Property of a space induced by fundamental group and covering space. This problem is from my past Qual.
Let $(X,Y)$ be a CW pair with both $X,Y$ connected and $x_0\in
  X$ a basepoint. Assume that inclusion induced homomorphism
  $\pi_1(Y,x_0)\to\pi_1(X,x_0)=G$ is injective and denote its image by $H\leq G$.
  Let $p:(\tilde X,\tilde x_0)\to (X,x_0)$ be the
  universal cover and let $p_H:(\tilde X_H,\tilde x_H)\to (X,x_0)$ be
  the covering corresponding to $H$.
1)  Prove that each component of $p^{-1}(Y)$ is
  simply connected (and hence is a universal cover of $Y$).
2) Show that there is a natural bijection between the cosets $gH$
  of $H$ in $G$ and the components of $p^{-1}(Y)$.
I learned algebraic topology by Hatcher's book. Anyway, the theorems in Section 1.3 (Covering space) in the book are mostly about giving a space and give some properties about the fundamental groups and its bijection with the covering space.
This is quite the opposite. It gives me some properties about the fundamental group and tell us to go back to the space. So I don't know how to approach. Like how to prove a space is simply connected? The definition will lead me to point-set topology, which I am not good at.
I feel the problem harder since it gives me a CW pair. While section 1.3 in the book deals with general spaces. So I think I need something from CW complex here.
THank you.
 A: This is a nice question. The following is an argument for the first part. I'll assume that $\tilde{X}$ is connected since you called it the universal cover.
Let $\tilde{Y}=p^{-1}(Y)$. Then, it is clear that $q=p \mid_{\tilde{Y}}$ is also a covering map. Moreover, $q_*$ is injective. Now, let $i_*:\pi_1(Y) \to \pi_1(X)$ be induced by inclusion, and let $\tilde{i}$ be its lift.

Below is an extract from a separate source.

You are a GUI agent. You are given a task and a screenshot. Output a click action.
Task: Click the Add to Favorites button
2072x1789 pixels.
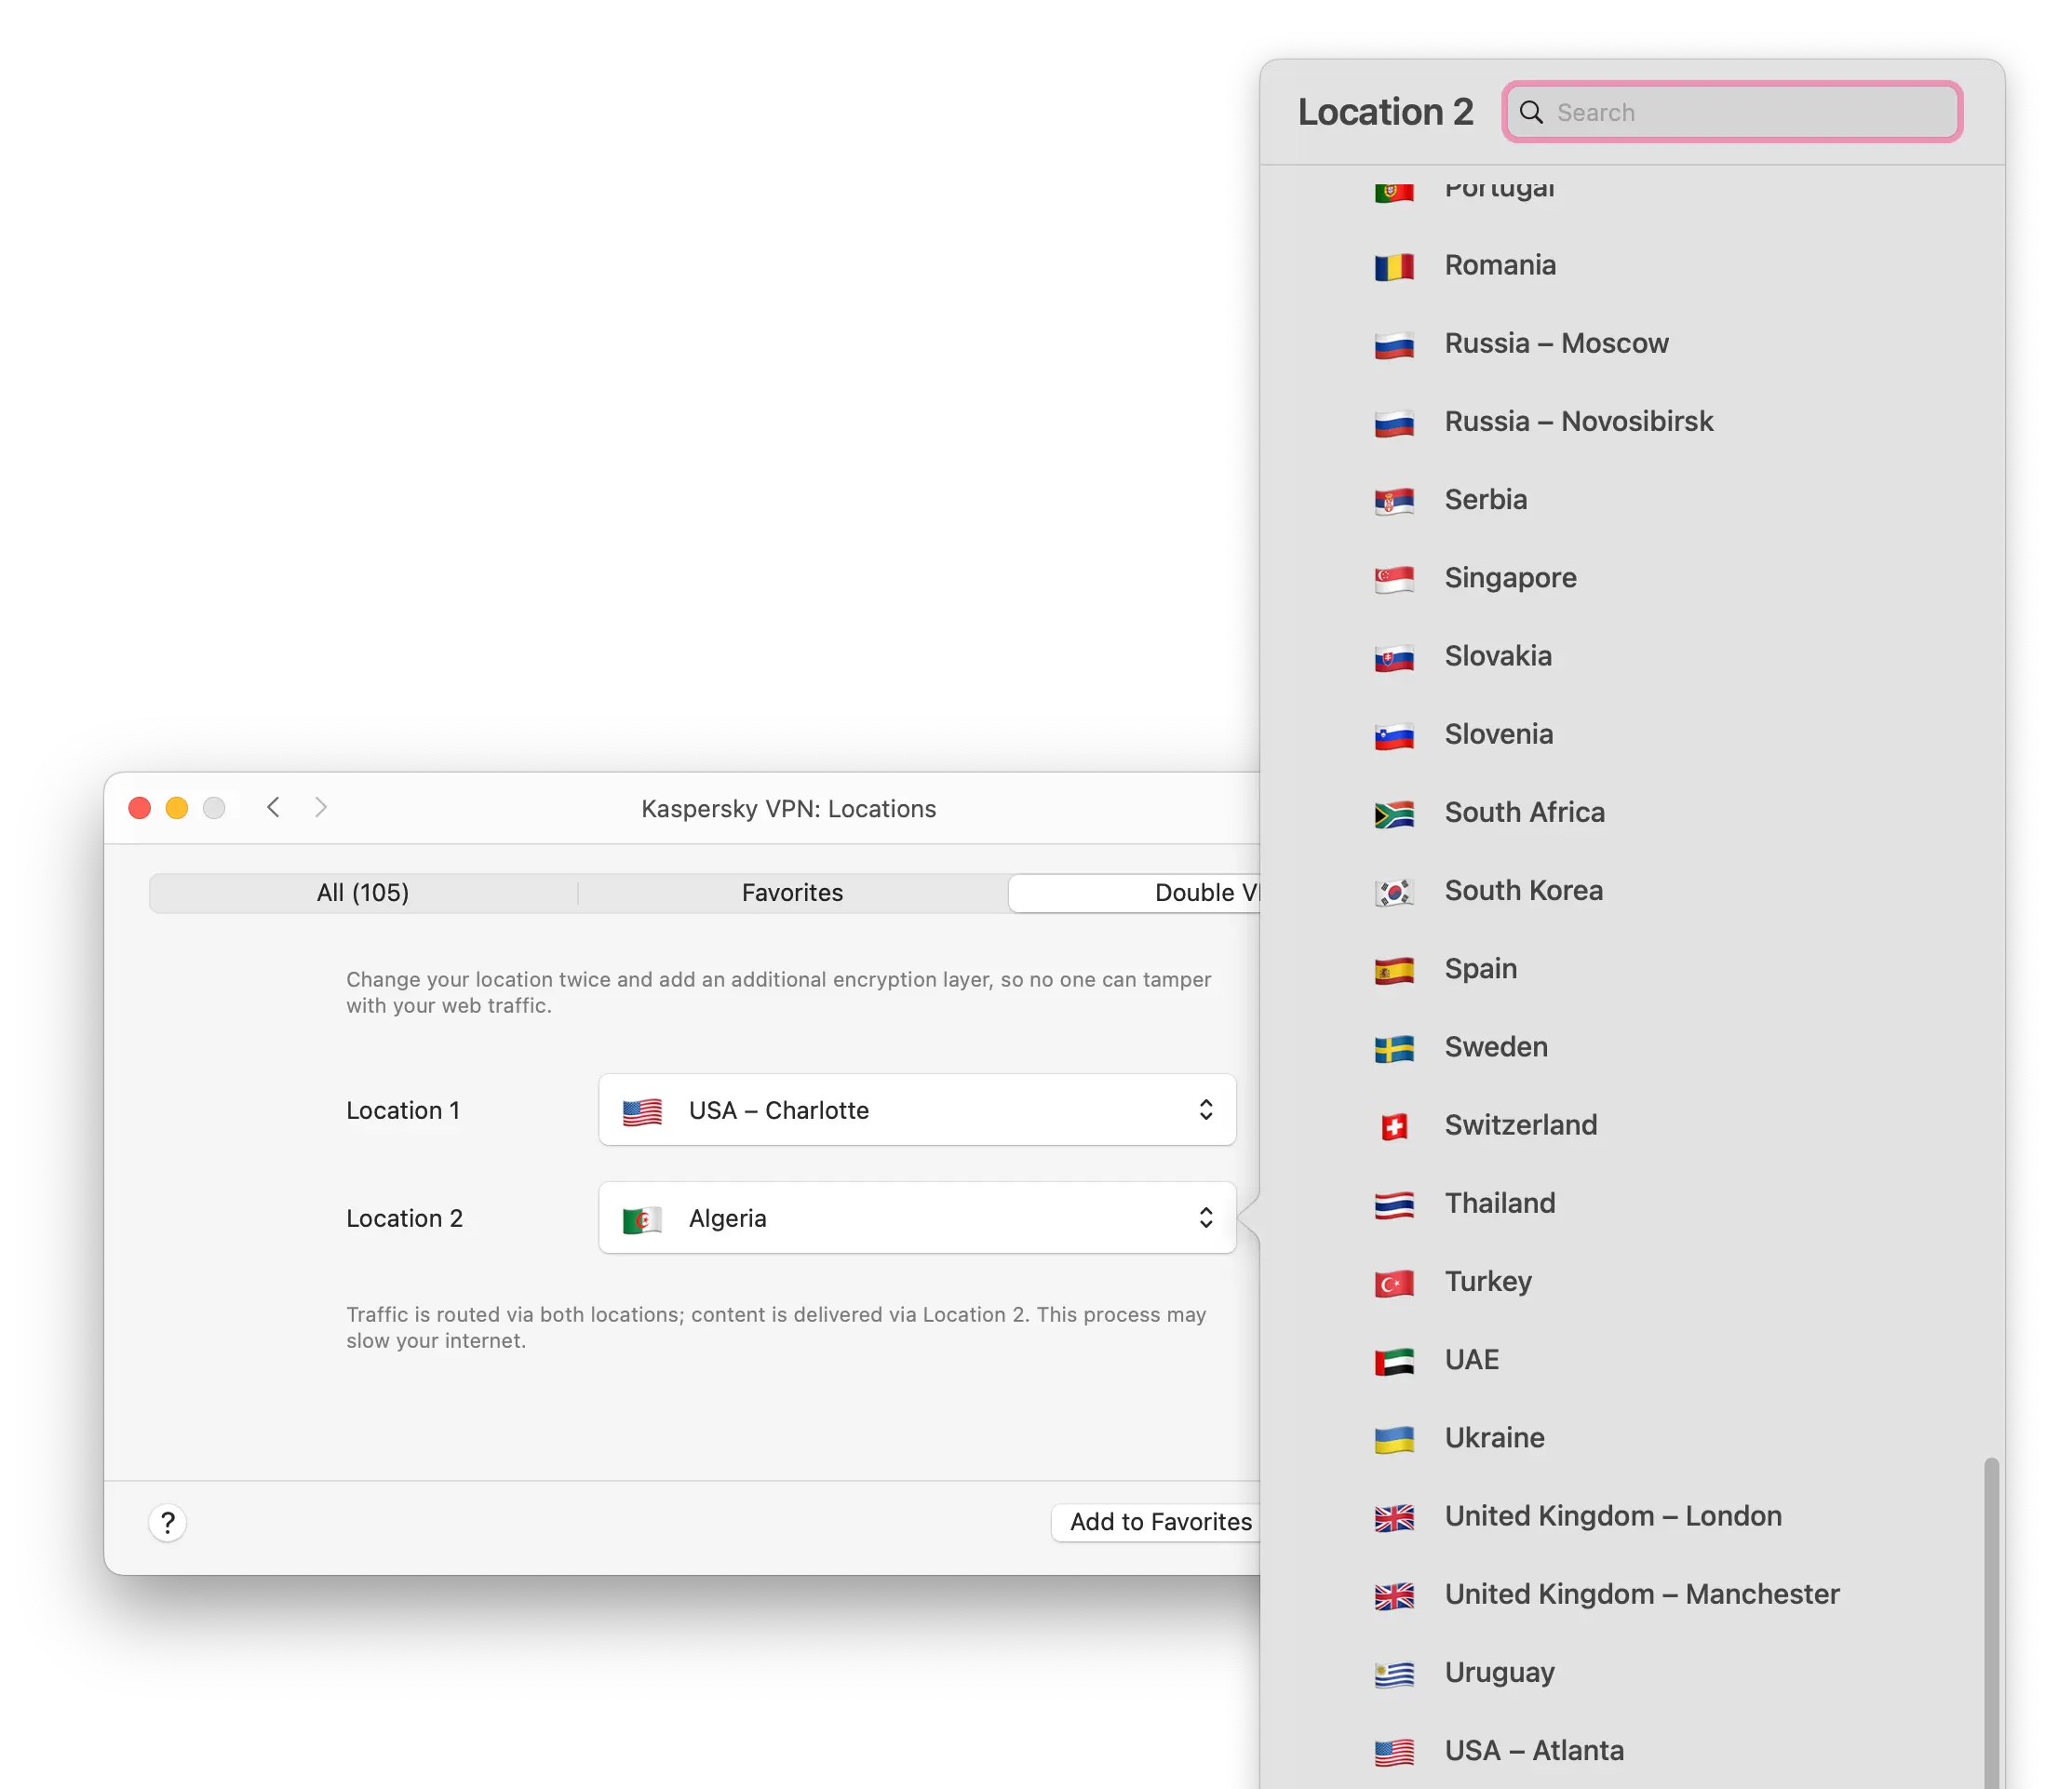[x=1156, y=1521]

Then there is an equality
$i*\circ q_*= p_* \circ \tilde{i}_* $,
but since $i_* \circ q_*$ is injective, we can deduce that $\tilde{i}_*$ is as well, so $\pi_1(\tilde{Y})=0$.
I've omitted basepoints everywhere but this works on each component of the preimage. 

The previous argument can be strengthened if the inclusion map gives an isomorphism on the fundamental group.
If $(K,L)$ is a $CW$ pair such that $i_*:\pi_1(L) \to \pi_1(K)$ is an isomorphism, and $\tilde{K}$ is the universal cover of $K$, then we can strengthen the last argument to show that $\tilde{L}$ is connected. Indeed, we know that $p_i(\tilde{K},\tilde{L}) \cong \pi_i(K,L)$ for $i \geq 1$ by the homotopy lifting property, and by the LES of a pair, we have that
$$\pi_1(L) \to \pi_1(K) \to \pi_1(K,L) \to \pi_0(L) \to \pi_0(K)$$
is exact, but by our assumption on connectedness, the first and last maps are isomorphisms, from which we can deduce that $\pi_1(\tilde{K},\tilde{L})=0$, so applying this sequence again to the covers, we see that
$$0 \to \pi_0(\tilde{L}) \to \pi_0(\tilde{K}) $$
is exact (When interpreted correctly), so $\tilde{L}$ is connected.

The reason I went on my tangent in the middle was because I have a proof idea for (2) that I will try to flesh out, but I have a strong feeling that I'm being an idiot here.
We know that $i_*:\pi_1(Y,y_0) \subset \pi_1(X,x_0)$, so there is a corresponding (Connected) cover $r:X_1 \to X$ such that $\pi_1(X_1,x_1)=i_*(\pi_1(Y,y))$. 
It can be shown that right cosets of $r_*(\pi_1(X_1,x_1))=i_*\pi_1(Y,y_0)$ are in bijection with lifts of $x_0$ in $X_1$ (see prop VI.19 here .)
Moreover, we know that there is a lift $\tilde{r}:(Y,y_0) \to (X_1,x_1)$ of $i:(Y,y_0) \to (X,x_0)$ that is an isomorphism on $\pi_1$ with the image connected, and hence $((X_1,x_1),r(Y,y_0))$ satisfies the conditions of the middle paragraph so the lift of $r(Y,y_0))$ is connected in $\tilde{X}$. 
I hope that this can yield a proof with maybe some more effort. The idea is that we have reduced the problem to showing that preimages of basepoints in $X_1$ correspond to connected components of $\tilde{Y} \subset \tilde{X}$.